Vivendo esta aliança no horizonte cultural do povo ao qual pertencia e do Reino
de Deus, a Sagrada Família ilumina e concretiza o princípio que dá forma às
famílias, e as ajuda a enfrentar criativamente as dificuldades da vida e da
história. É sobre esse fundamento – aliança e fidelidade no amor – que as famílias,
mesmo com suas feridas e fragilidades, podem tornar-se luzes na escuridão do
mundo. Sem isso, mesmo que cumpram formalmente as leis e mantenham as aparências,
as famílias serão realidades vazias, como um sino que bate.
É também a
convicção de Paulo e da comunidade cristã que o amor é o vínculo da perfeição
da vida cristã e da família. É no amor que as esposas podem ser solícitas aos
seus respectivos maridos, e estes deixam de ser grosseiros com elas. É o amor
que abre possibilidades para que a obediência dos filhos aos pais não atente
contra a liberdade e a dignidade de ninguém, e que os pais jamais intimidem os
filhos, mas os animem a caminhar rumo à maturidade solidária.
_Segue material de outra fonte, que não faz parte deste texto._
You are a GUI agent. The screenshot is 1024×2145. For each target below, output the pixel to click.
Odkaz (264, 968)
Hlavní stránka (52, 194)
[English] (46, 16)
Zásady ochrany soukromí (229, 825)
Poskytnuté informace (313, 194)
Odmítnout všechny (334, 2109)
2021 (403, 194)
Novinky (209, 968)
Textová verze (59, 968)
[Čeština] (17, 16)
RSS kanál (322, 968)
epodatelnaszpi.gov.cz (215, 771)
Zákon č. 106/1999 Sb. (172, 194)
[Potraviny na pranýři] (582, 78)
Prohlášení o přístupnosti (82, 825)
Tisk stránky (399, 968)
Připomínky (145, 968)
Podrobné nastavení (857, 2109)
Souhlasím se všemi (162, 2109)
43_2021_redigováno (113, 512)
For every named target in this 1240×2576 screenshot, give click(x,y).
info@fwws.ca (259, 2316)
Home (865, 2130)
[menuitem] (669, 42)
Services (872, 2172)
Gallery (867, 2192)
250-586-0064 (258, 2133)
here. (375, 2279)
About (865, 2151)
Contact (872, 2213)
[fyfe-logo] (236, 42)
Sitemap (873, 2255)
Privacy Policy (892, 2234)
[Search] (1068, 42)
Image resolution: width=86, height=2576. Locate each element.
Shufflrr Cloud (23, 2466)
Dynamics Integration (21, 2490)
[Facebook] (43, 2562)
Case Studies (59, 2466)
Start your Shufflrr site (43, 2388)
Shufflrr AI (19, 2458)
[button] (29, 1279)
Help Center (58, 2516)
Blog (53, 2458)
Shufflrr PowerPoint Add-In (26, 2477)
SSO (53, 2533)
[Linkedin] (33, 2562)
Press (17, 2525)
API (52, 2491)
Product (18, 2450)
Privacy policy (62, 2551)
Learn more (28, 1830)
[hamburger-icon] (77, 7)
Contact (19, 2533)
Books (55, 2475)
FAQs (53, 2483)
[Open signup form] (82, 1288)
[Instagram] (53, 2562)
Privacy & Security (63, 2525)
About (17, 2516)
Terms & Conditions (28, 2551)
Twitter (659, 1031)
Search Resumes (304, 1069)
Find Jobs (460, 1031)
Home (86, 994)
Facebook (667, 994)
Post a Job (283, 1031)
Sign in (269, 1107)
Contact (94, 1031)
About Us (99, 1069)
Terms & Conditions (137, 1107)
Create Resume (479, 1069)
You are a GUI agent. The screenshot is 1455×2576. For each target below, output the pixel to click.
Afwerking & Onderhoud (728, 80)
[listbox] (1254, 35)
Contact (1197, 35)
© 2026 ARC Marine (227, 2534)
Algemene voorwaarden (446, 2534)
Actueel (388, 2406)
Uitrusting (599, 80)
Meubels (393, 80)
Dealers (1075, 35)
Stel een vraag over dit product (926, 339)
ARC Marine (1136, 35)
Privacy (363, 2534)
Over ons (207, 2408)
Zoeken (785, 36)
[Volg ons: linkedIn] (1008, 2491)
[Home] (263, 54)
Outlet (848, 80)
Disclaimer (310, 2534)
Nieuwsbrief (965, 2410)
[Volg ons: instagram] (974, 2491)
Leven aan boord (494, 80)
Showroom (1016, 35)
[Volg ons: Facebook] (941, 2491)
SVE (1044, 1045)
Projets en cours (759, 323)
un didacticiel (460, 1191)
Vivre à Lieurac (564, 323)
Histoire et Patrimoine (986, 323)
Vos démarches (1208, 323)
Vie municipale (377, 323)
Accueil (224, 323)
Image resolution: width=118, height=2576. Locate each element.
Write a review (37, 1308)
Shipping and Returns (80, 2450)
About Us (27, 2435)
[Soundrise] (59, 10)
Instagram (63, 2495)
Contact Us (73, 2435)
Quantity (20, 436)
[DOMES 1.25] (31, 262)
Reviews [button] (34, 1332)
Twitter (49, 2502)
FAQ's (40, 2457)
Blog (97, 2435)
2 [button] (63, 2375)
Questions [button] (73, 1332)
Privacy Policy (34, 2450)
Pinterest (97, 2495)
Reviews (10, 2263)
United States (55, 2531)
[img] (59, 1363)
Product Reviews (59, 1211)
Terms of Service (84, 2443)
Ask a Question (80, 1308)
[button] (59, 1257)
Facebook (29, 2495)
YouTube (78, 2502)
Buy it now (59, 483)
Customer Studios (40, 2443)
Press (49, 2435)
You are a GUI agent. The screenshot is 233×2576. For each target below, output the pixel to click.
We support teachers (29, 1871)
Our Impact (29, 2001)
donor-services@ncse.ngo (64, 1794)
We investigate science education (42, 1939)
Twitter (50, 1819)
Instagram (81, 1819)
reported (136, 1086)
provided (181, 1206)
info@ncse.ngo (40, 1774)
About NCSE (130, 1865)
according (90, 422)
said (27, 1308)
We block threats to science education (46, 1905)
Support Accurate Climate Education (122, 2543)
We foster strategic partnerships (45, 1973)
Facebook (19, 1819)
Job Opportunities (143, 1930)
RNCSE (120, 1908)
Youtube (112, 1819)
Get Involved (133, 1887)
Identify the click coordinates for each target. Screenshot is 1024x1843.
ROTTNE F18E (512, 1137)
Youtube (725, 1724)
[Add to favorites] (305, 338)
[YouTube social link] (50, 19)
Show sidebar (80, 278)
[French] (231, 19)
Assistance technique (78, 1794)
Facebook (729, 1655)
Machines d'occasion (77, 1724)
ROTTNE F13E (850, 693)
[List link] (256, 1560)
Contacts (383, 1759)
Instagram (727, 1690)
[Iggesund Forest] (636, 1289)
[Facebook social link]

É assim que nos
revestimos de sincera misericórdia, bondade, humildade e mansidão, e
tornamo-nos suportes uns para os outros.
Sagrada Família de Nazaré, nós te acolhemos
como proposta de encarnação e de crescimento, como manifestação do dom de Deus
e resposta humana e generosa a este dom, como busca comum da vontade de Deus, apelo
à hospitalidade e ao amor recíproco e à construção incansável da única família
do Pai. Ajuda e inspira nossas famílias a serem escolas da comunhão e
solidariedade que ultrapassam os laços de sangue e de fé, ensaios fugazes mas
verdadeiros do Reino de Deus, no qual espelhaste tua vida. Assim seja! Amém!